Start Records

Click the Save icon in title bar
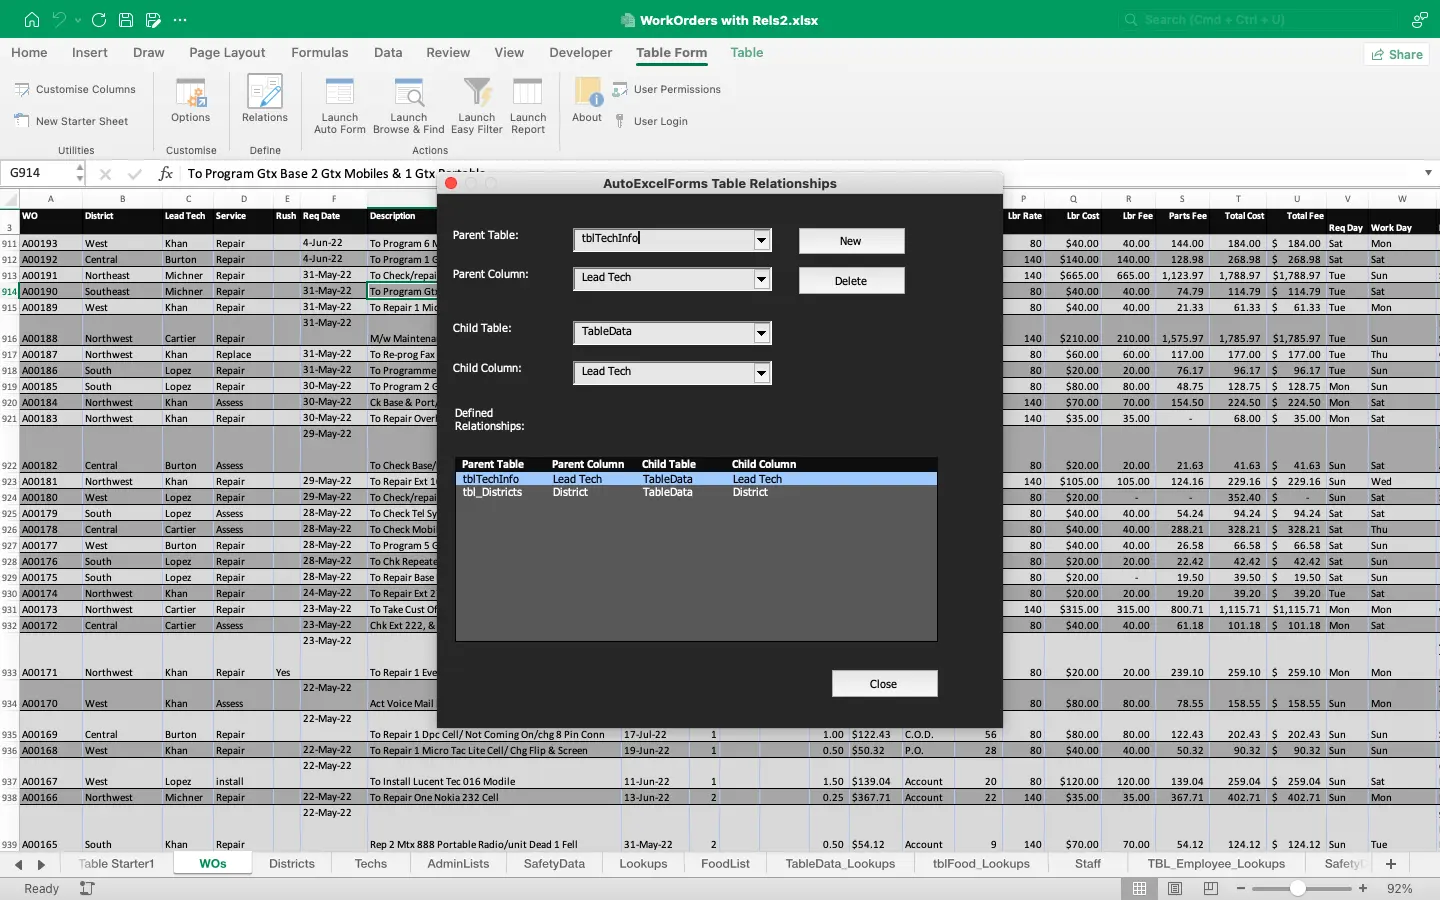 [x=126, y=20]
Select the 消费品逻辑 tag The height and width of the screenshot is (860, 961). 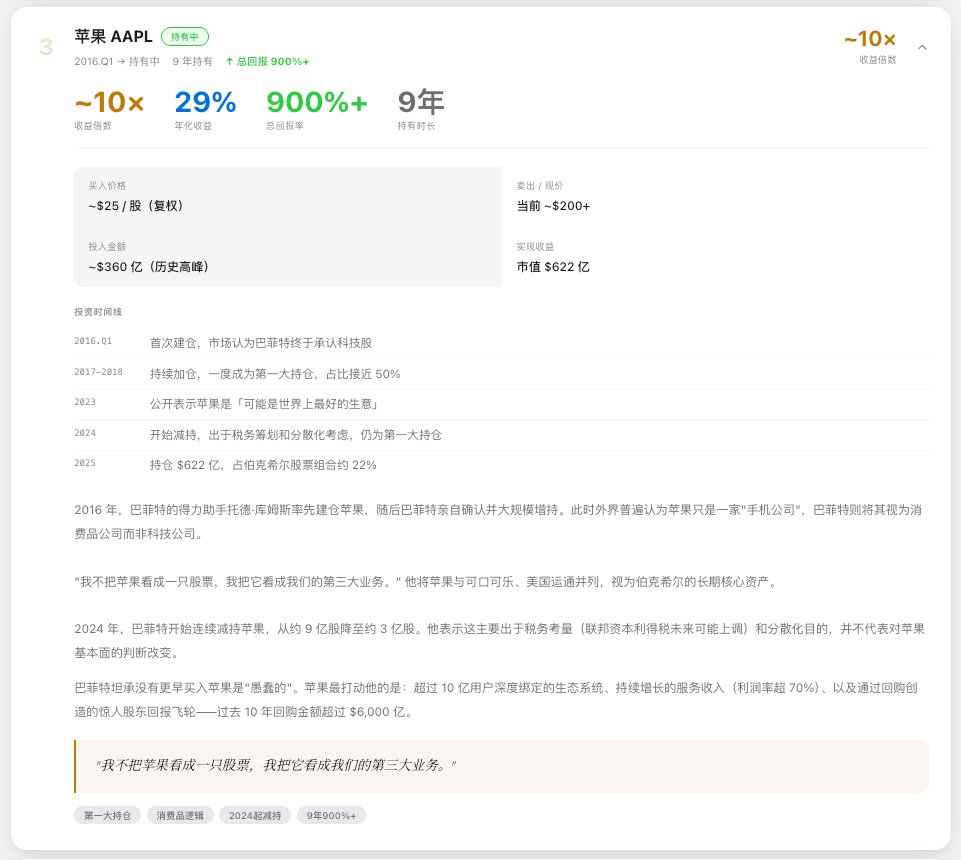[x=180, y=815]
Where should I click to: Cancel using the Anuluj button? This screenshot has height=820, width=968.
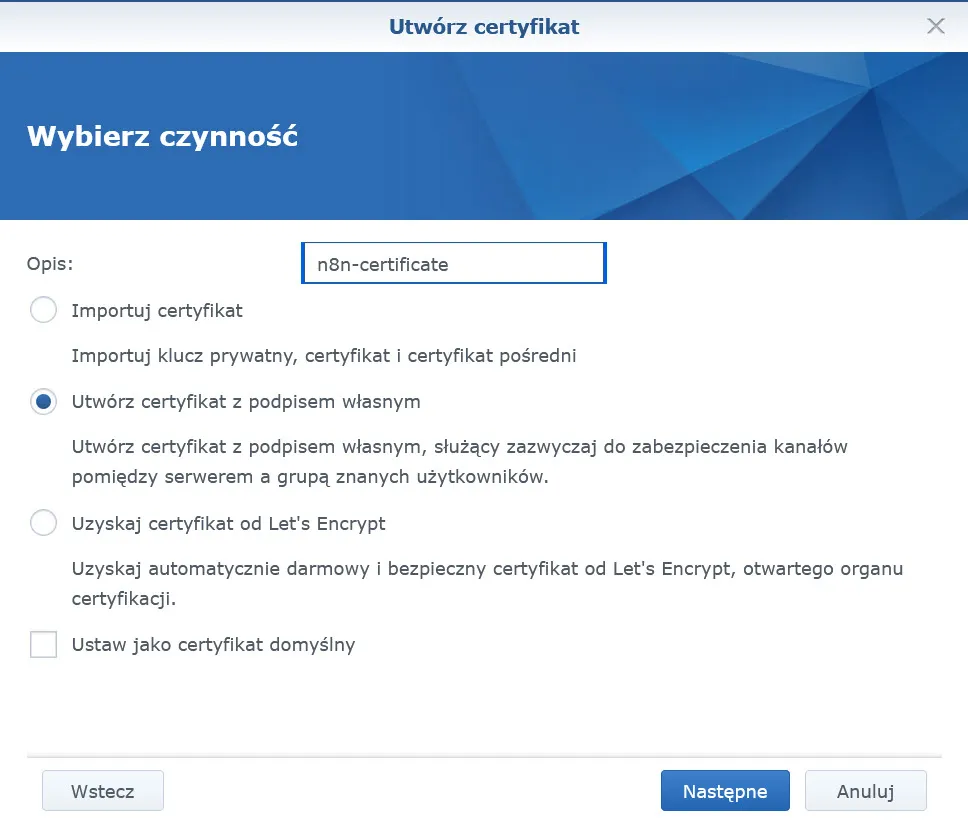[865, 791]
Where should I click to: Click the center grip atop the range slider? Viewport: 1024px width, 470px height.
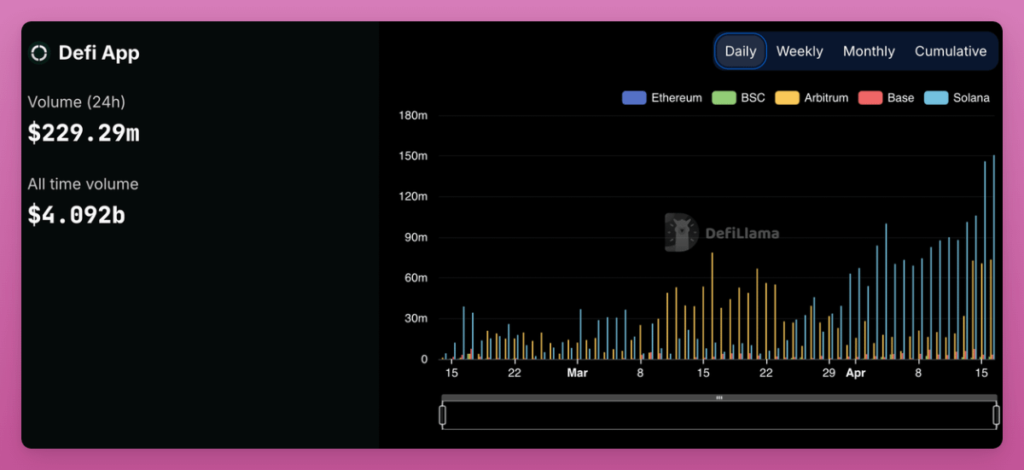719,398
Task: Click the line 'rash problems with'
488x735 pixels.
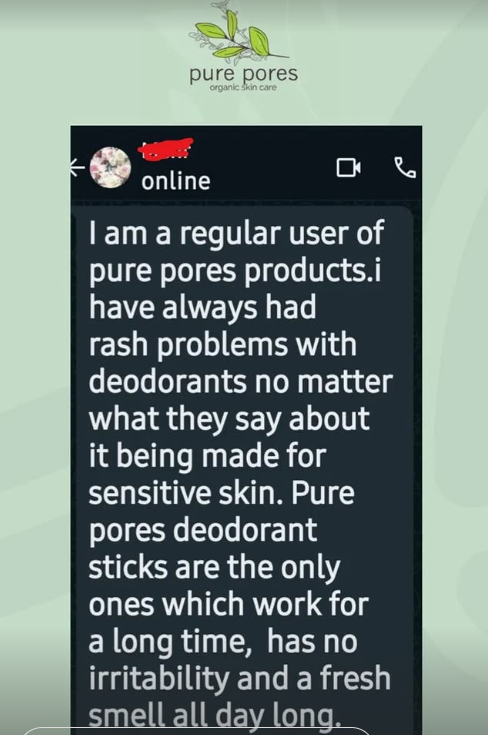Action: pos(223,345)
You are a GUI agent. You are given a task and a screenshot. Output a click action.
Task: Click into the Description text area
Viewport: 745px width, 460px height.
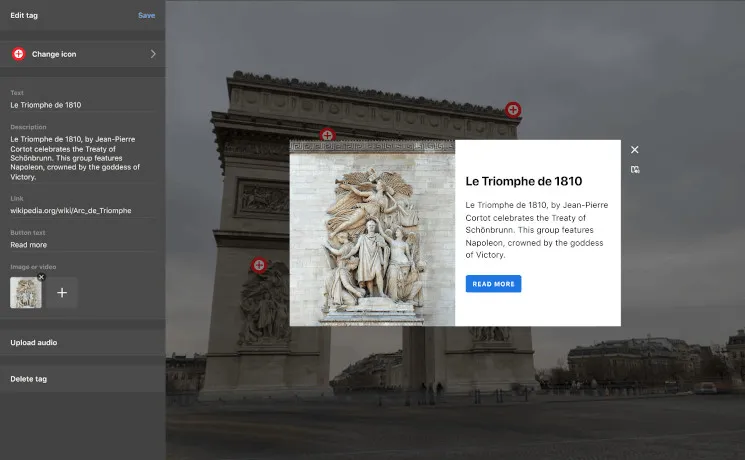(80, 158)
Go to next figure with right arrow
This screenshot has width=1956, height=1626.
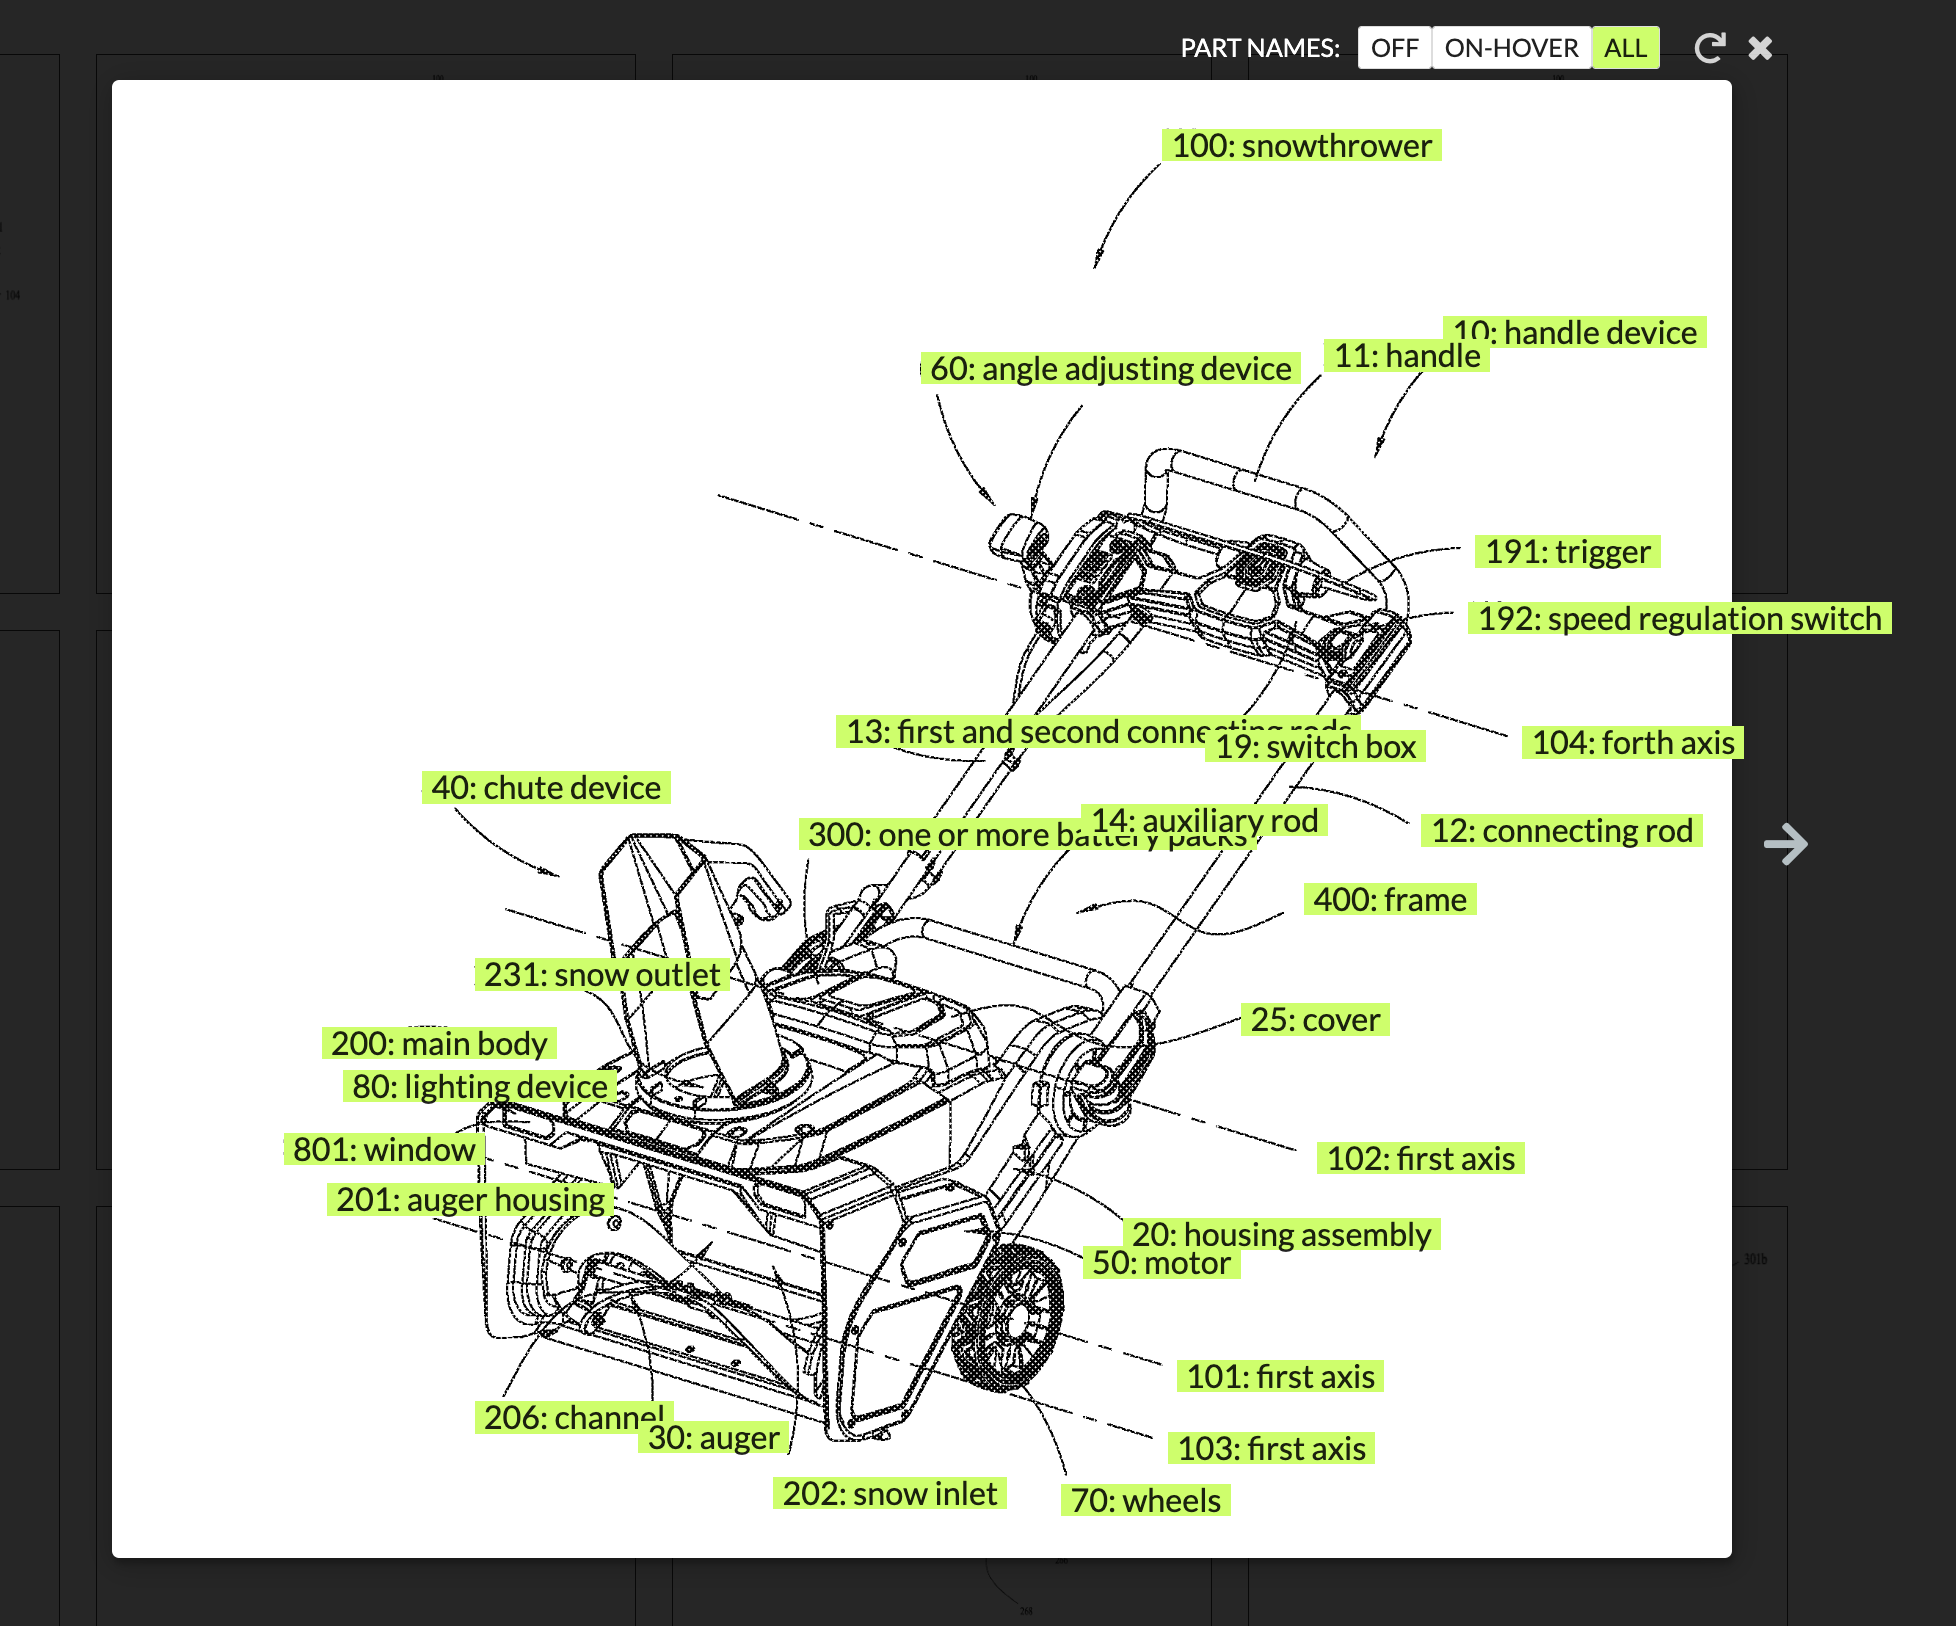coord(1785,844)
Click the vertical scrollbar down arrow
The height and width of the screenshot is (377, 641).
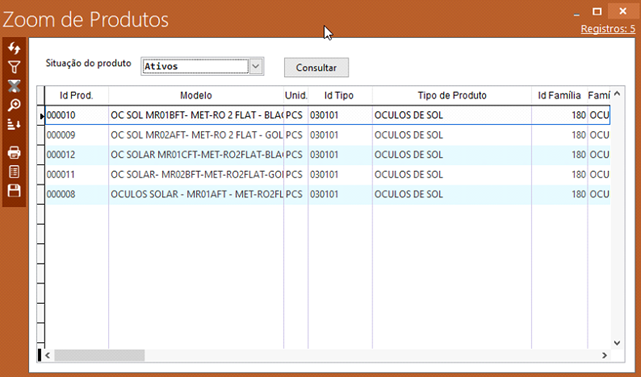click(617, 343)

End Records

- Stated problem -
Copy the material from the line containing "Where should I click to: Cancel" through the end of the material, putting "volume slider" in place of "range slider" and leaving everything else as it is. Leave the pictures out.

- Written solution -
Where should I click to: Cancel using the Anuluj button? This screenshot has height=820, width=968.
[865, 791]
Where should I click to: Click the center grip atop the volume slider? Viewport: 1024px width, 470px height.
719,398
Task: Click the line 'rash problems with'
488x735 pixels.
Action: pos(223,345)
You are a GUI agent. You are given a task and a screenshot. Output a click action.
Task: Click into the Description text area
Viewport: 745px width, 460px height.
(80, 158)
Go to next figure with right arrow
This screenshot has width=1956, height=1626.
coord(1785,844)
Click the vertical scrollbar down arrow
The height and width of the screenshot is (377, 641).
click(617, 343)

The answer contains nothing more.